To understand whether GA and Tf bind to the same site on TfR and/or whether Tf binding interferes with GA binding, tritium-GA was used, either with Jurkat cells or on the purified extracellular domain of TfR, in the presence or absence of apotransferrin or holo-transferrin. The two forms of Tf did not affect the binding of tritium-GA indicating that the binding site(s) for GA and Tf on the receptor are independent of each other (Fig. 3D).

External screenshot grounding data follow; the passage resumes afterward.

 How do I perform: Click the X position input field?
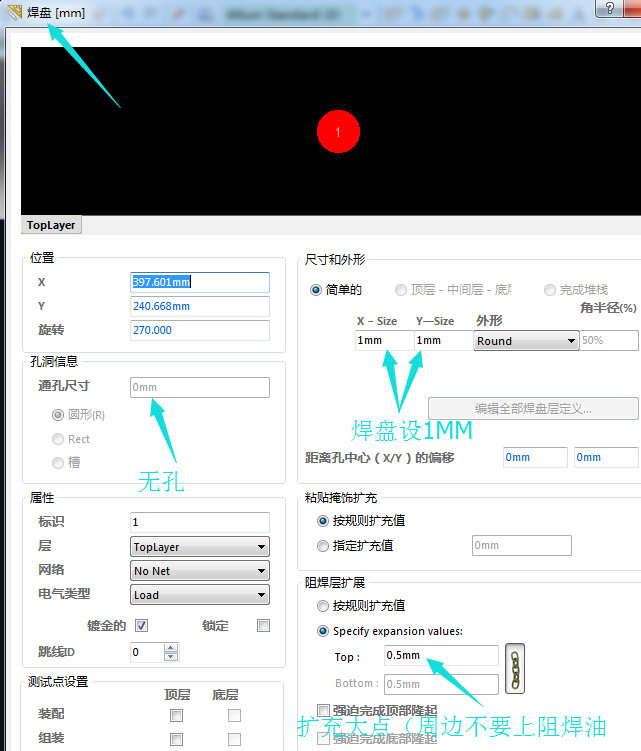200,282
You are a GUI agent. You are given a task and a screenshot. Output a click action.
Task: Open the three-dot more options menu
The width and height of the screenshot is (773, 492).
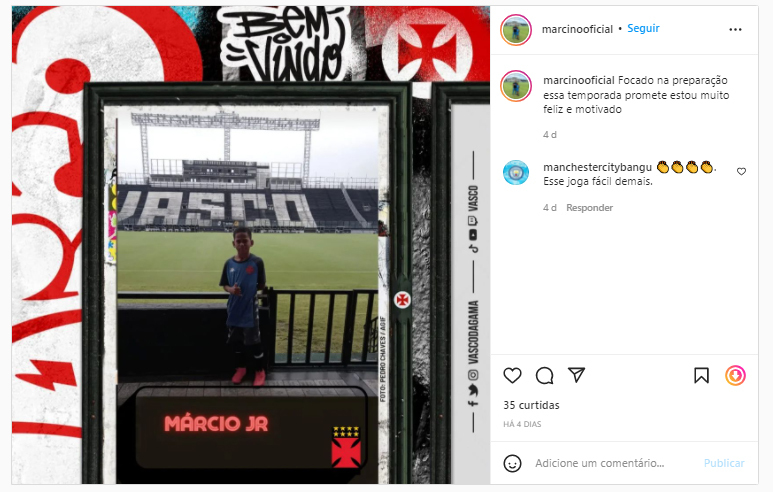(735, 30)
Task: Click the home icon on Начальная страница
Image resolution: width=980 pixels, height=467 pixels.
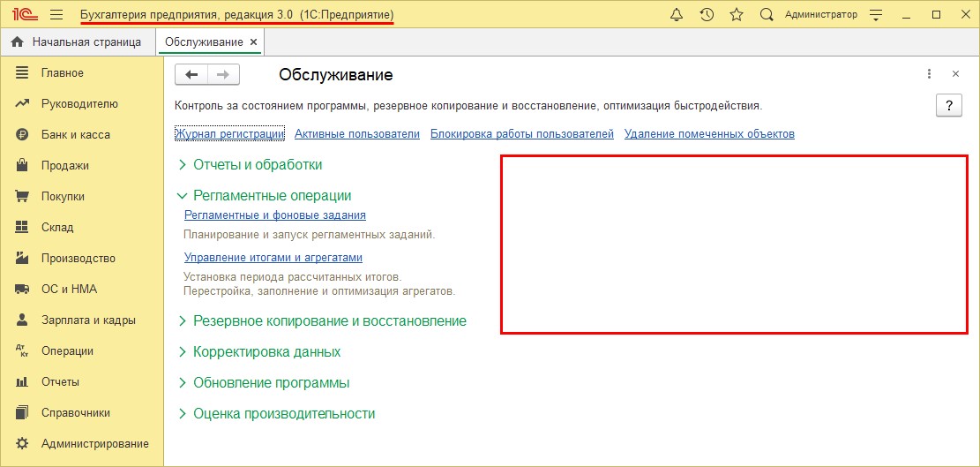Action: [17, 41]
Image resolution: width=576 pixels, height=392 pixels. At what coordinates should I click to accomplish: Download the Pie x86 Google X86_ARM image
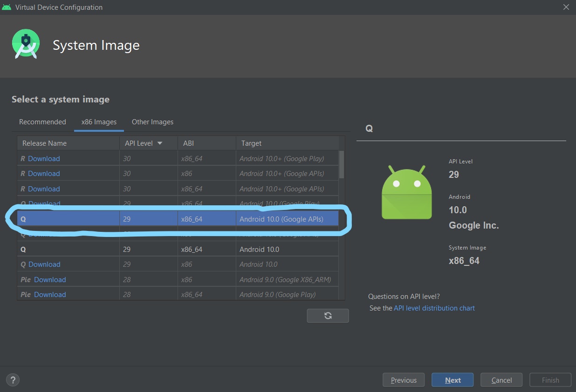click(x=50, y=279)
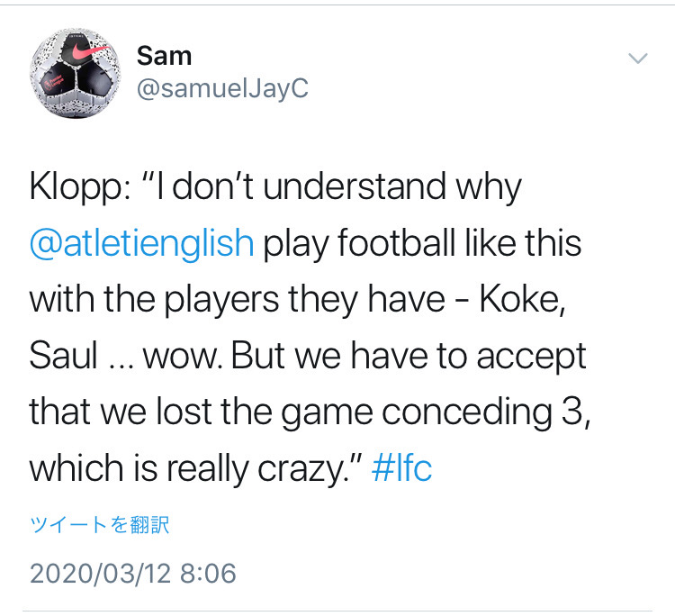Click the phrase "play football like this"
This screenshot has width=675, height=616.
[x=422, y=244]
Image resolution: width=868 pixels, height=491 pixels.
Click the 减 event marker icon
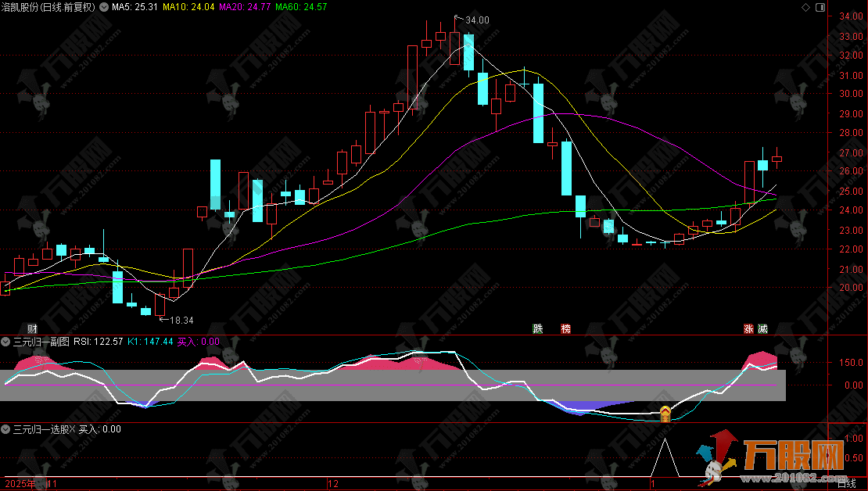[x=762, y=329]
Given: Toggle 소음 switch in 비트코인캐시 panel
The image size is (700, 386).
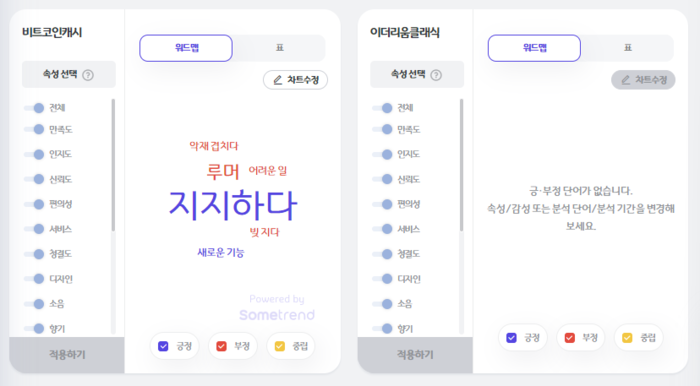Looking at the screenshot, I should click(x=34, y=303).
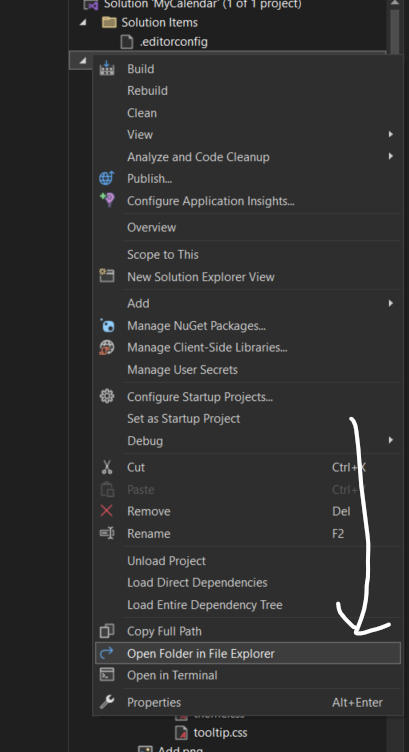This screenshot has width=409, height=752.
Task: Select the .editorconfig file
Action: 174,42
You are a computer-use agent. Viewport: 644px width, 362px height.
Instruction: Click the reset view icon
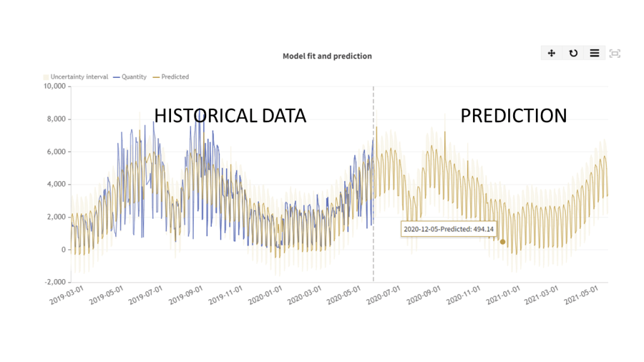point(573,53)
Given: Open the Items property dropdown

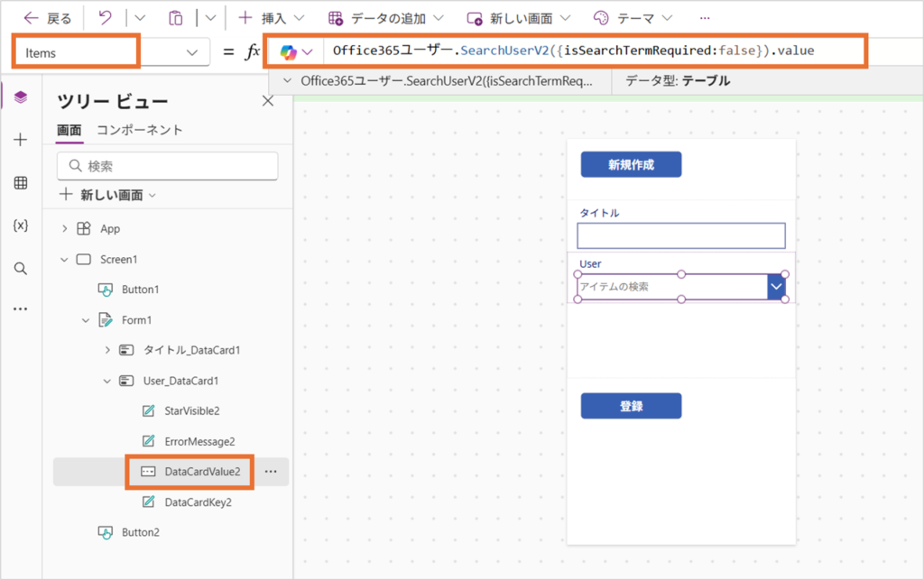Looking at the screenshot, I should (191, 53).
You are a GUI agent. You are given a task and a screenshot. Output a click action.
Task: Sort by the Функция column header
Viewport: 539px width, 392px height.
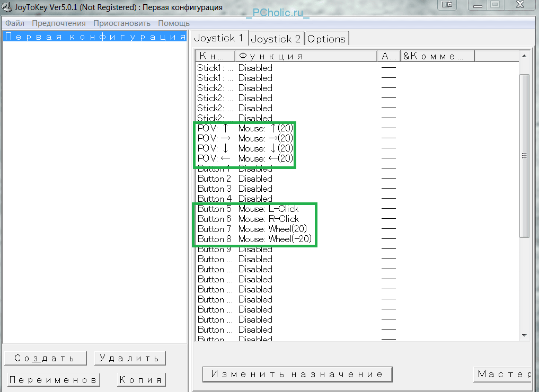click(305, 56)
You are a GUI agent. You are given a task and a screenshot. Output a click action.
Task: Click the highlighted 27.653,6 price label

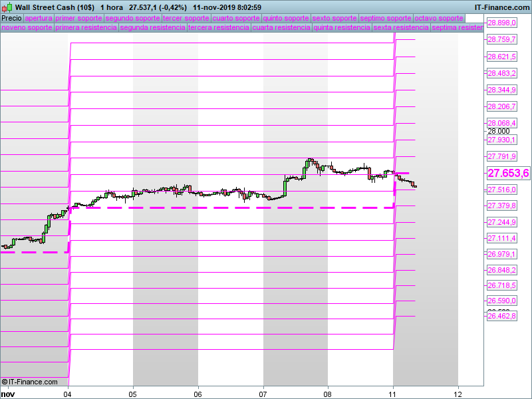[508, 174]

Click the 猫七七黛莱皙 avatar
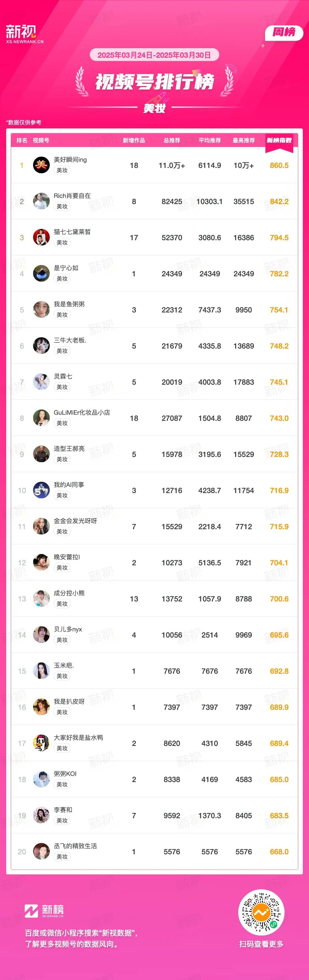click(x=41, y=237)
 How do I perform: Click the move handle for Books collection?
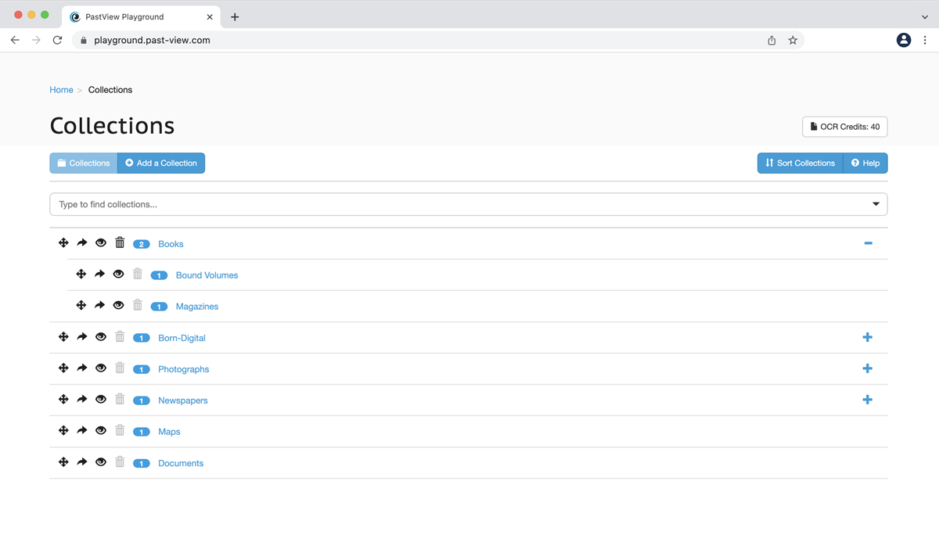pyautogui.click(x=63, y=243)
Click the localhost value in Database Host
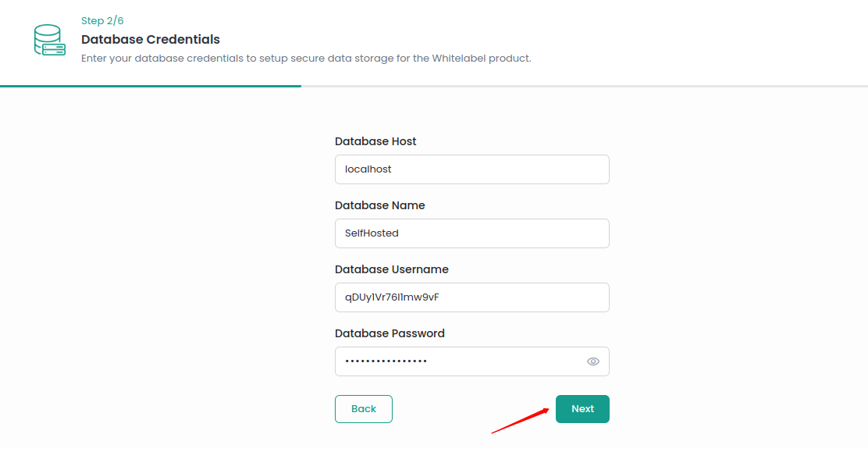Screen dimensions: 868x452 click(367, 169)
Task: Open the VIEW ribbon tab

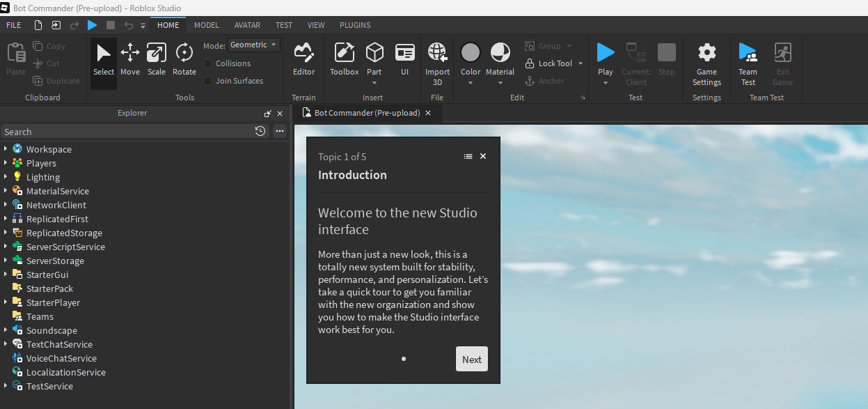Action: tap(316, 25)
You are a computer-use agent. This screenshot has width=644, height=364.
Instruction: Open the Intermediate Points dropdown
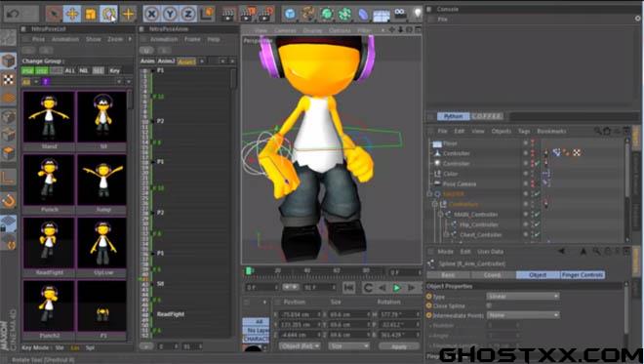coord(523,315)
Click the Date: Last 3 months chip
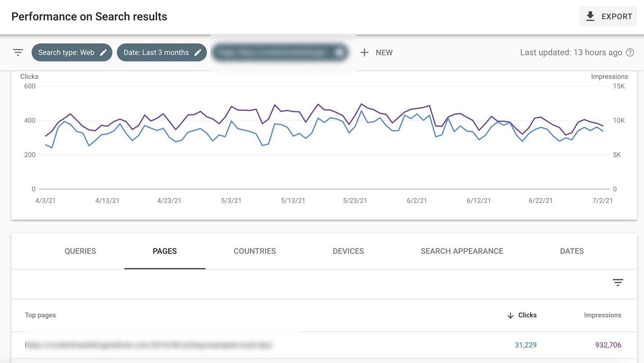The width and height of the screenshot is (644, 363). [x=162, y=53]
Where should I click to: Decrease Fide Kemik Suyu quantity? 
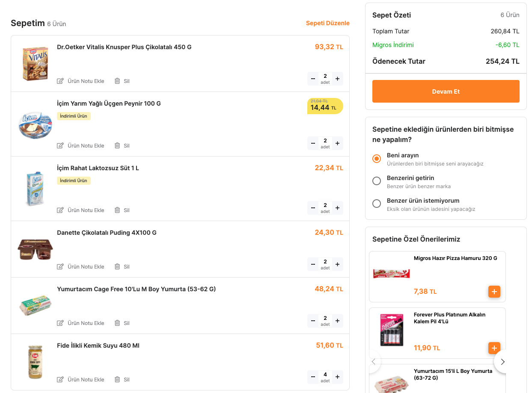tap(313, 377)
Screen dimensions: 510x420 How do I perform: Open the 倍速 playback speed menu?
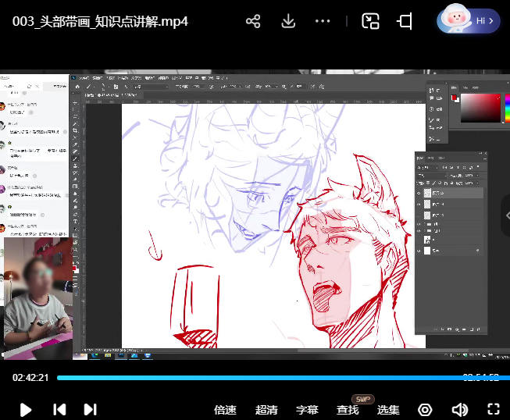(x=225, y=410)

To further confirm that TfR is the target for GA, we performed competitive binding assays and compared the inhibitory constants of various GA derivatives in the receptor-binding assay. In an attempt to identify the functional core of the molecule, we initiated a total synthesis of the known essential molecular functional components and synthesized derivatives with just the tricyclic ring with α,β unsaturated ketone backbone or the α,β saturated ketone. These derivatives were then tested in the receptor-binding assay (Table 2). To understand the specificity of the binding to TfR, we selected and evaluated the competition of biotin-GA by a functionally active backbone molecule and its functionally inactive α, β saturated ketone derivative. We observed a good correlation between inhibitory potencies of the various GA derivatives for TfR binding and the EC50 values for caspase activation. The α, β saturated ketone derivatives were inactive in both assays. As expected the compounds that were more potent in activating caspases had also had lower IC50, indicating better binding to the TfR (Table 2).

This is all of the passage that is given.